* **Exercise data**:
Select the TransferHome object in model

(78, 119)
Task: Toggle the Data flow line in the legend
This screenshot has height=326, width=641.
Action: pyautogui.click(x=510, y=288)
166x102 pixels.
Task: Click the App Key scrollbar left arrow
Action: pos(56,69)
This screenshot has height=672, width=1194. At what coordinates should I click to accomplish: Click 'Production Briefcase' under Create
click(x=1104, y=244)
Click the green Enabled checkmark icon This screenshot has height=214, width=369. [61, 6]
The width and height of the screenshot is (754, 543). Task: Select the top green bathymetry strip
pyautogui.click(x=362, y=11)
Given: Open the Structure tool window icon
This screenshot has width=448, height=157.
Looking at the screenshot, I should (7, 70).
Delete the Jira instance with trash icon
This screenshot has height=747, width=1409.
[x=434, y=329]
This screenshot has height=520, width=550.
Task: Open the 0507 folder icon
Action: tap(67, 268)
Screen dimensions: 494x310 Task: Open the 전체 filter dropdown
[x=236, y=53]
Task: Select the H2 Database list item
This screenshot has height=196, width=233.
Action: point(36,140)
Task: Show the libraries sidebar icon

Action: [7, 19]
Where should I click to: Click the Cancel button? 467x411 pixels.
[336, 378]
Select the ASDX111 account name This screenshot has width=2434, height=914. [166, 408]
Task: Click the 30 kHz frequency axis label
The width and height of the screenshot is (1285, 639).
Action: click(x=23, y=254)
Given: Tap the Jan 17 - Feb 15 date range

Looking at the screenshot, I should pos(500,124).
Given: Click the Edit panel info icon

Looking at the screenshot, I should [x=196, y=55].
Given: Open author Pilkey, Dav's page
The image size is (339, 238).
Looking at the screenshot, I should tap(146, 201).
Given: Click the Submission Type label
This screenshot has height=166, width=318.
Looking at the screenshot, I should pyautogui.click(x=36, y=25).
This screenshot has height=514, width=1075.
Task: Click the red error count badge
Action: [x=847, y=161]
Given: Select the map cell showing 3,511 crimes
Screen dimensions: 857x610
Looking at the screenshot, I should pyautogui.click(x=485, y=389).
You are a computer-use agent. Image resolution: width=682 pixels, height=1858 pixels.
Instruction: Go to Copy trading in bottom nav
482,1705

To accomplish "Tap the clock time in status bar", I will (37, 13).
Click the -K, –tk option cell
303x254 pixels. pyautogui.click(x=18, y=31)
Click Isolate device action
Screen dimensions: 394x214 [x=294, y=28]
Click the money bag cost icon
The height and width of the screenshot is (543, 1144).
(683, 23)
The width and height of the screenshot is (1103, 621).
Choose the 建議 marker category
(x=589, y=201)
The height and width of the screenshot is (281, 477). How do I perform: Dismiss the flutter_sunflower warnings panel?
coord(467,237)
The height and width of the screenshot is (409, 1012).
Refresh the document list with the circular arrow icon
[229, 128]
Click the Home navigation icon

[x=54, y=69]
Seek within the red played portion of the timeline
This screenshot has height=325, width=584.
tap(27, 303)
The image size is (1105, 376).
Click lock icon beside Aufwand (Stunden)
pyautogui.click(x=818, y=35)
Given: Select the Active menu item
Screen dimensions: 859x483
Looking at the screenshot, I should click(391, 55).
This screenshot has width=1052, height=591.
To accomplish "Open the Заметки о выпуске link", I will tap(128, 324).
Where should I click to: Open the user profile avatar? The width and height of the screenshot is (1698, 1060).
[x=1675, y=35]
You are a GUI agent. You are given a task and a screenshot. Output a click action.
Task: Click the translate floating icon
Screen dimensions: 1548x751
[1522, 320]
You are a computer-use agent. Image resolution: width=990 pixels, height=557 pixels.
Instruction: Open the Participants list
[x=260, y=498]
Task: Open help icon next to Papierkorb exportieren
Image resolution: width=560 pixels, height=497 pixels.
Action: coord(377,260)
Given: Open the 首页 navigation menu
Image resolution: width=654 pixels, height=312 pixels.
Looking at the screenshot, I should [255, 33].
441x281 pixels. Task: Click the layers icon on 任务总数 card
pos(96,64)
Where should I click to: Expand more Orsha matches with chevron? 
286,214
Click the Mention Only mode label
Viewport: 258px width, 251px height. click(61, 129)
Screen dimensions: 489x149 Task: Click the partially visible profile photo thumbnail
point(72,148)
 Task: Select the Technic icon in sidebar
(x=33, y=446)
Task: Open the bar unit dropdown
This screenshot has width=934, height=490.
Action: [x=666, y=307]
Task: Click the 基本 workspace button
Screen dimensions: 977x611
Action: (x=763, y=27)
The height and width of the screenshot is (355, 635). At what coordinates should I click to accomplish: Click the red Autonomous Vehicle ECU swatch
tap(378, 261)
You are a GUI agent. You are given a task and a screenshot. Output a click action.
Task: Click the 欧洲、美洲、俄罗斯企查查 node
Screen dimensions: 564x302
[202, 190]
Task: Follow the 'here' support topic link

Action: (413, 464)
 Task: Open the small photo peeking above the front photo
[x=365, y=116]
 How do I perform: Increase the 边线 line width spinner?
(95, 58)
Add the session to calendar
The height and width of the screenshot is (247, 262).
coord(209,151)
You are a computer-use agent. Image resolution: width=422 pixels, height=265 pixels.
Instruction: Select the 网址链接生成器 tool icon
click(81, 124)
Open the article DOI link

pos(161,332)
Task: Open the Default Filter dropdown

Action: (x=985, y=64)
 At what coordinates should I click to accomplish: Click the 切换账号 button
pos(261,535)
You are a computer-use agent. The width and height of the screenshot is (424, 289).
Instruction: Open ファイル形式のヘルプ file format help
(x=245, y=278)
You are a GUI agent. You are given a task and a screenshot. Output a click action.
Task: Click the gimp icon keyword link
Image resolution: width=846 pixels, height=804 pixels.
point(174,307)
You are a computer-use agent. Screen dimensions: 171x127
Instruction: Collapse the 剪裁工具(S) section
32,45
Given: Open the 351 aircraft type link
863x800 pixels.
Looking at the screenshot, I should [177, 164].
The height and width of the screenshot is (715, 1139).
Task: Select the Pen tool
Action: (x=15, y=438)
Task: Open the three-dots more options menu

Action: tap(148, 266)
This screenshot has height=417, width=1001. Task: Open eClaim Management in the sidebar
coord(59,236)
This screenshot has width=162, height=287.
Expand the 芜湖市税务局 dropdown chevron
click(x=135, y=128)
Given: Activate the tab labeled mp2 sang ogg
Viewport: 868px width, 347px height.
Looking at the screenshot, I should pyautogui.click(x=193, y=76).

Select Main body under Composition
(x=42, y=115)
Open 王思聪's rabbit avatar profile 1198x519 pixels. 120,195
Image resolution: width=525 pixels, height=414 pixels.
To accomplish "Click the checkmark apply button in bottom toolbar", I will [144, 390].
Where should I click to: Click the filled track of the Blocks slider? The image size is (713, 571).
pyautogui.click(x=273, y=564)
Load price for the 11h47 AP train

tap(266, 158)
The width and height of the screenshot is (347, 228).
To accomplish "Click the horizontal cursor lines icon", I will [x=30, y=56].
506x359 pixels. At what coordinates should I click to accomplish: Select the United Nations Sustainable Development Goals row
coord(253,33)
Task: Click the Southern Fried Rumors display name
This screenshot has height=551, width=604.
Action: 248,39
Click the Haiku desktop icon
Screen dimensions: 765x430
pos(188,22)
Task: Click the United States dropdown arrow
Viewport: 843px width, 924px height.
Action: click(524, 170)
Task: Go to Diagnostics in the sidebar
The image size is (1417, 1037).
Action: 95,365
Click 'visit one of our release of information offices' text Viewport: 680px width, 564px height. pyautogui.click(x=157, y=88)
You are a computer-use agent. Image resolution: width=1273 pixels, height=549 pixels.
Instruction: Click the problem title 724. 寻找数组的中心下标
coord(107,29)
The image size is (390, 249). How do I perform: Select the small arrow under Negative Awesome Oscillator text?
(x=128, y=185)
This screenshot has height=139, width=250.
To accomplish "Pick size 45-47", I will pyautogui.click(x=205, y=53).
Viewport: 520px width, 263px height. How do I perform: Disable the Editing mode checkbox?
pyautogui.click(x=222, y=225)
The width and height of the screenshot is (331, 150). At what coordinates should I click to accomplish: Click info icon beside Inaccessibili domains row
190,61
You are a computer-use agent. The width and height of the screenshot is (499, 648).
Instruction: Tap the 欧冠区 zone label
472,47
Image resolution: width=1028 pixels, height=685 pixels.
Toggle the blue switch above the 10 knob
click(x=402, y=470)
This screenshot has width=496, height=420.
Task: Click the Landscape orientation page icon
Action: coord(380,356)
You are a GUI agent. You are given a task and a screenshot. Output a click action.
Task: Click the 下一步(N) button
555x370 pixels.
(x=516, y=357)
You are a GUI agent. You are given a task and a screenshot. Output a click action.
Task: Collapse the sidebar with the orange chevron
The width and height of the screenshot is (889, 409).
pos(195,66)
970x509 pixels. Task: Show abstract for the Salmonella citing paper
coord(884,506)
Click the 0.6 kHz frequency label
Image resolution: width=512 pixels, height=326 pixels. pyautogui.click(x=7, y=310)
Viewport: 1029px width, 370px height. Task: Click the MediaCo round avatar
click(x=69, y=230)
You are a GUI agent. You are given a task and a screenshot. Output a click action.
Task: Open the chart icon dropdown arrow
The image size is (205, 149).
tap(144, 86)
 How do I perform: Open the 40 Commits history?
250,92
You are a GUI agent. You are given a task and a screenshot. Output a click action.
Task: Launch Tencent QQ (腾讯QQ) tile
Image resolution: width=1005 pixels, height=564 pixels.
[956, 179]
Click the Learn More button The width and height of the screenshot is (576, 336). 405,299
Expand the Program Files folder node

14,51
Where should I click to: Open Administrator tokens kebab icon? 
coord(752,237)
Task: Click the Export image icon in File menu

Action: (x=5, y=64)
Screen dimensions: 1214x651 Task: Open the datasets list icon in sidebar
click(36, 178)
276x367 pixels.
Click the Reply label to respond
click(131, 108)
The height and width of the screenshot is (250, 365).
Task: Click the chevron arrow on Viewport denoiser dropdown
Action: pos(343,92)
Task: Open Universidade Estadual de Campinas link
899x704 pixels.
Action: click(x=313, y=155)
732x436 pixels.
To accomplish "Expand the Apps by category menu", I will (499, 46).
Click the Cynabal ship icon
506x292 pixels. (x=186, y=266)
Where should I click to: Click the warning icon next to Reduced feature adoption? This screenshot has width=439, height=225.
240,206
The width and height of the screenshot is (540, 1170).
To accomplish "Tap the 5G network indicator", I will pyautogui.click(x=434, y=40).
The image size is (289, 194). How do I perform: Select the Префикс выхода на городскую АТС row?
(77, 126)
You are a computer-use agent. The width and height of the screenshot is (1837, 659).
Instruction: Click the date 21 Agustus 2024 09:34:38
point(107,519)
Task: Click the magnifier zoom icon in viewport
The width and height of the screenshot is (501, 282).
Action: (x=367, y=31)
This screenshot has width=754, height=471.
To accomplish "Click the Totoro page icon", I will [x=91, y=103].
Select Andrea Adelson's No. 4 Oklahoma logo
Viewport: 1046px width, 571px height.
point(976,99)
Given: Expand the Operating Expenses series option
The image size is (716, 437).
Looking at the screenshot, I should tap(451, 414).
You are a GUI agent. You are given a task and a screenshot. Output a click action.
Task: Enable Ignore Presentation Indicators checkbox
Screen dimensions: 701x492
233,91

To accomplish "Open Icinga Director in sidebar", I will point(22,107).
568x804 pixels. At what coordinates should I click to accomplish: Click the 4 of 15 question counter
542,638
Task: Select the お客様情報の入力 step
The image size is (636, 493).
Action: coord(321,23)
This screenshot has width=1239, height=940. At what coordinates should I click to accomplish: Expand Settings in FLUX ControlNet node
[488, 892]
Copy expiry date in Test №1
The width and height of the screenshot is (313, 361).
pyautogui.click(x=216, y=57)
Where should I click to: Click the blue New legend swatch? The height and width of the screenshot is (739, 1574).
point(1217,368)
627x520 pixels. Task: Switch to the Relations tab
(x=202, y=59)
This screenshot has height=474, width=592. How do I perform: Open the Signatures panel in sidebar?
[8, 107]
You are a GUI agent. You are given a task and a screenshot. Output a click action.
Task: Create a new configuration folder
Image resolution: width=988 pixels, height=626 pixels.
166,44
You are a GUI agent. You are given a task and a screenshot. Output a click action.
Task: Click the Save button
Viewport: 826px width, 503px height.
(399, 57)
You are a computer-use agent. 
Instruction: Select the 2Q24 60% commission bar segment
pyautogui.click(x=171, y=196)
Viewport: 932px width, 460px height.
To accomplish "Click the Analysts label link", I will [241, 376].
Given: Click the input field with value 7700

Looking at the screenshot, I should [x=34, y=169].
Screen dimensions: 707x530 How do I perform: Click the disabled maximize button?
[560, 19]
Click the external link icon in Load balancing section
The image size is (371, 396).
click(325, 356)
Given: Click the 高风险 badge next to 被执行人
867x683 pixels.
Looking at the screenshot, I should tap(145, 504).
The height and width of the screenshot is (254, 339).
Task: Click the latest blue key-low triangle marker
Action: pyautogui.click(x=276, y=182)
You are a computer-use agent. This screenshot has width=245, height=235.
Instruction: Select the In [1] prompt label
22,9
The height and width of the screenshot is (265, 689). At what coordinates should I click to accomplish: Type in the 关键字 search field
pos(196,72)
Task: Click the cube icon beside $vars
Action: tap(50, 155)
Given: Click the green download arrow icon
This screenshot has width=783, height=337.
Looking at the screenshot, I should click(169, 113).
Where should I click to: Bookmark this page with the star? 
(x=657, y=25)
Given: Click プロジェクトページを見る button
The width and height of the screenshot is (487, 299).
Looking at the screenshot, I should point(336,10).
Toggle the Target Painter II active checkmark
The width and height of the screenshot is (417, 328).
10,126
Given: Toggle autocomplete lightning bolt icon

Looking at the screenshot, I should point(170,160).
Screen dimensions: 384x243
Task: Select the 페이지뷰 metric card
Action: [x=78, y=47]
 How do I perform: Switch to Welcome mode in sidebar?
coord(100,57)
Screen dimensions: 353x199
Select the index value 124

* **Task**: Among the lines above, find those containing the word "computer" and copy each.

* **Solution below**:
You are a computer-use agent. Image resolution: width=682 pixels, height=1858 pixels.
You are a computer-use agent. Image resolution: width=990 pixels, height=557 pixels.
You are a computer-use agent. Image resolution: width=422 pixels, height=265 pixels.
You are a computer-use agent. The width and height of the screenshot is (424, 289).
You are a computer-use agent. Screen dimensions: 171x127
You are a computer-use agent. Image resolution: width=1273 pixels, height=549 pixels.
You are a computer-use agent. The width and height of the screenshot is (499, 648).
You are a computer-use agent. The width and height of the screenshot is (1837, 659).
You are a computer-use agent. 
You are a computer-use agent. This screenshot has width=245, height=235.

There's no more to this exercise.